In phase one of the game, the players had been divided into teams: Hearts, Diamonds, and Clubs.

Grayson’s mind made quick work of this fourth symbol.

Spades—for the people behind the scenes.

From the beginning, Grayson had been able to feel his brothers’ and Avery’s touches in every detail of the Grandest Game—including the fact that they’d made him a player.

Grayson had fully intended to have a conversation with all four of them about that, but now there were more important conversations to be had.

Grayson tapped the spade. A text box and keyboard popped up, a way to send a message to the game makers. Grayson chose his words with care, a simple anagram that Avery and his brothers would recognize as a Hawthorne request—meaning that it really was not a request at all.

ZEN DROVE US.

Grayson waited for a reply, and eventually, he got one. NORTHERN SHORE.

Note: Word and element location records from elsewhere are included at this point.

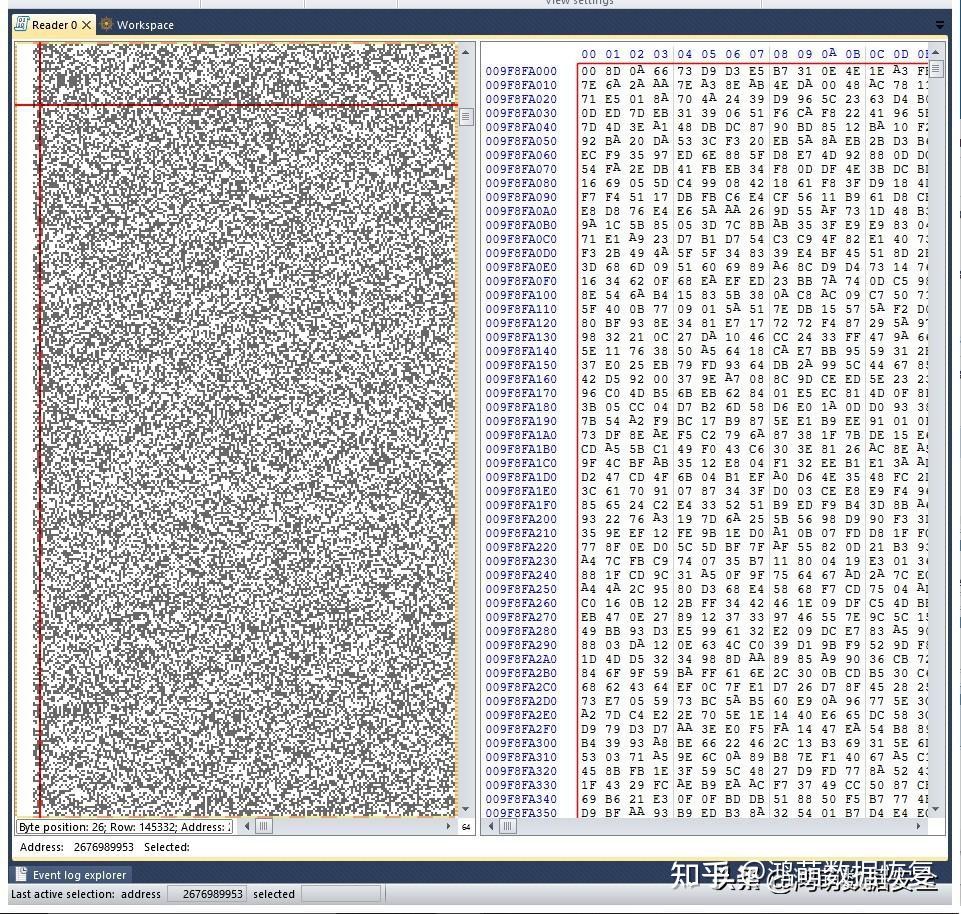
Task: Close the Reader 0 tab
Action: [86, 25]
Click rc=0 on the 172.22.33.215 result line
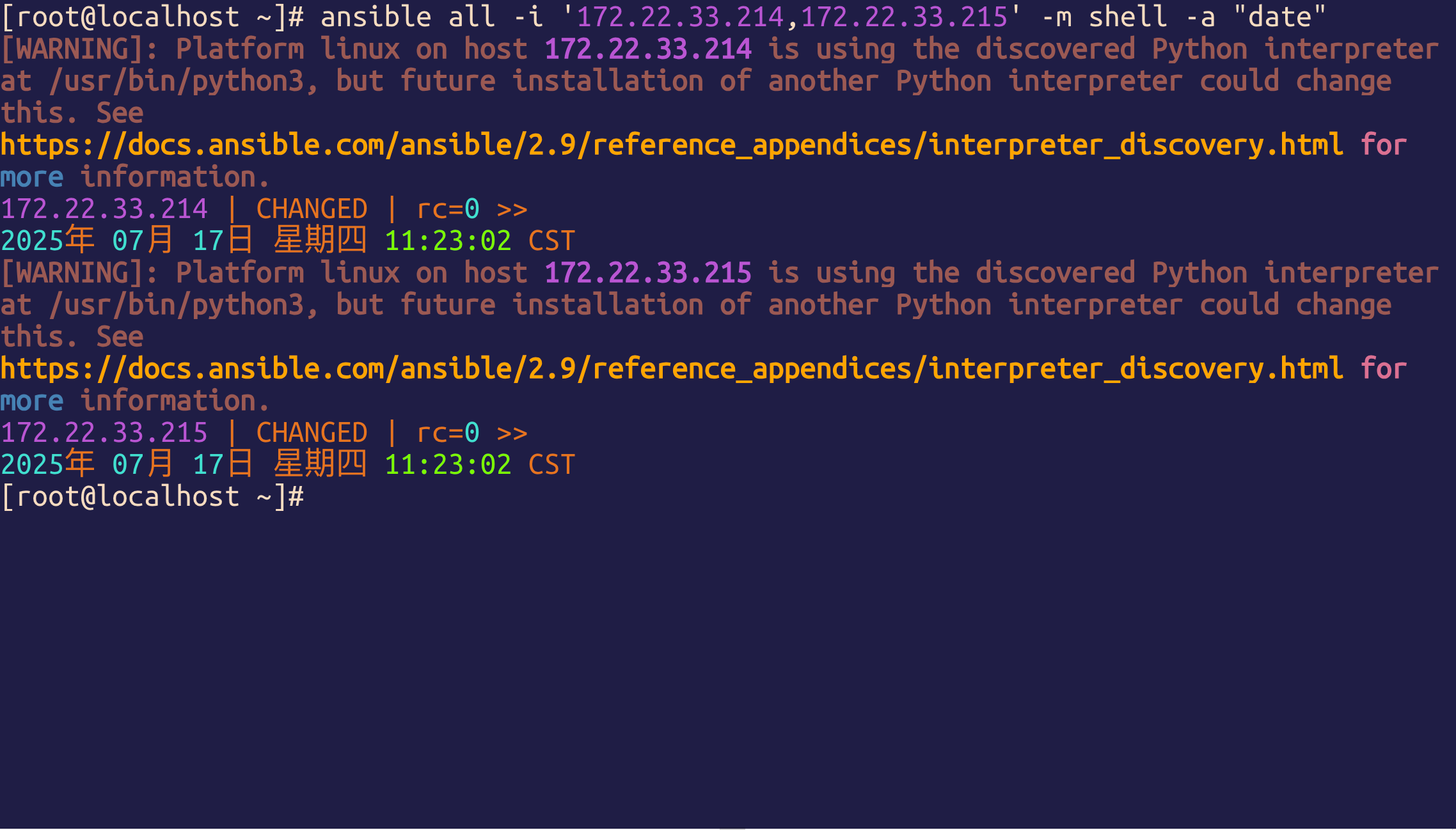1456x830 pixels. point(448,433)
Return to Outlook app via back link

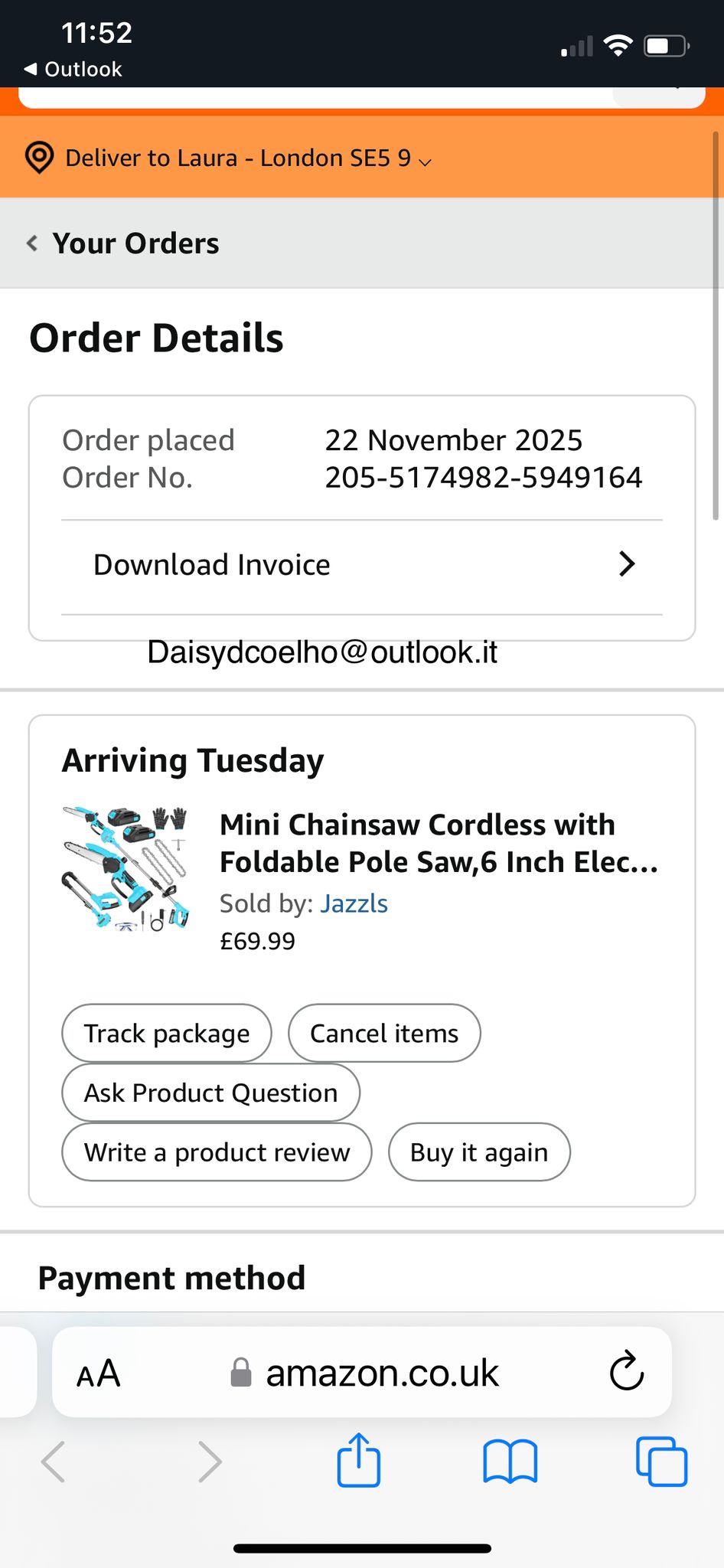tap(73, 69)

Grayson knew from experience that, when it came to his brothers, a rendezvous could take a variety of forms. Some involved explosions.

Some involved helicopters. Sword fights, mud wrestling, karaoke, and fisticuffs were all on the table.

But the brother who joined Grayson on the northern shore of Hawthorne Island wasn’t prone to most of those.

“Nash.” Grayson kept his gaze trained on the ocean and greeted his eldest brother moments before Nash stepped into his peripheral vision.

“Thinkin’ about a swim?” The oldest of the four Hawthorne brothers nodded his head toward the waves.

“A bit cold for that,” Grayson replied.

“Never stopped you before.”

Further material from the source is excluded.